52 Pickup

by Brandon Blackburn

They began the evening heavily encumbered.  Heather answered her apartment door wearing five tops under a vest and a peacoat, boots over jeans, several dangling necklaces over a choker, three pairs of earrings, and a headband.  No doubt she would also be wearing stockings and numerous pairs of underwear.  She’d outdone him.  Even with all his rings and – the coup de grâce – the ten pairs of boxers he wore under his jeans, she had much more to remove than him.  Beginning the evening heavily encumbered was important when you played strip Texas hold’em with rules dictating that up to three articles of clothing could be wagered on any hand.
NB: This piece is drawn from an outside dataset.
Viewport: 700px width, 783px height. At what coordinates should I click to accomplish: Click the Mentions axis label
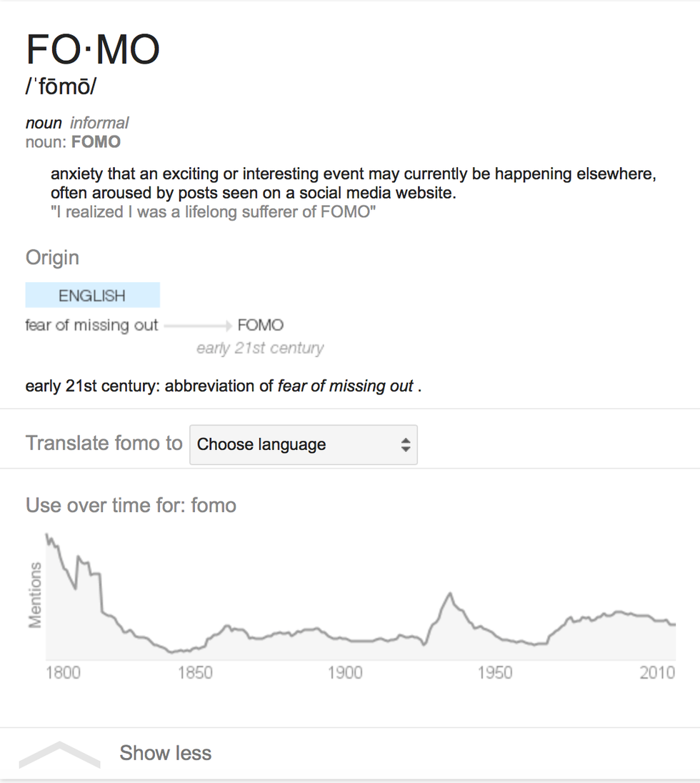tap(35, 594)
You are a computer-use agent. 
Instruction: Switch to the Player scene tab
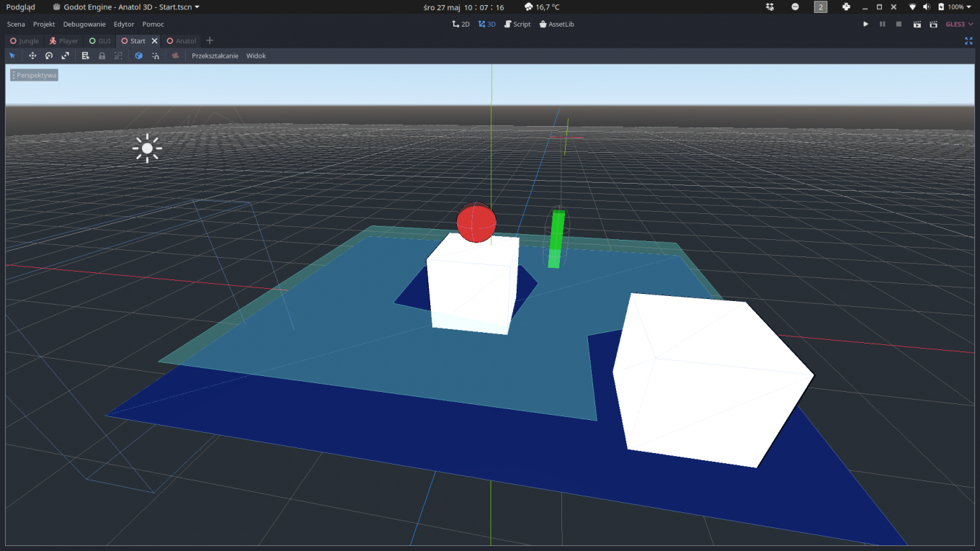tap(64, 41)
Really, Greg couldn’t believe his luck.  Buzzed already, he’d had little hope that Heather would be planless at 11 on a Friday night.  Whether by luck or maybe something more, she’d invited him over anyway and had been amenable to his suggestion of a friendly competitive game of cards.  He sped from the bar to his place to throw on more clothes and sped faster to Heather’s fourth floor apartment.  I mean, Heather was fucking gorgeous, man, and these kinds of windows tend to close pretty fast.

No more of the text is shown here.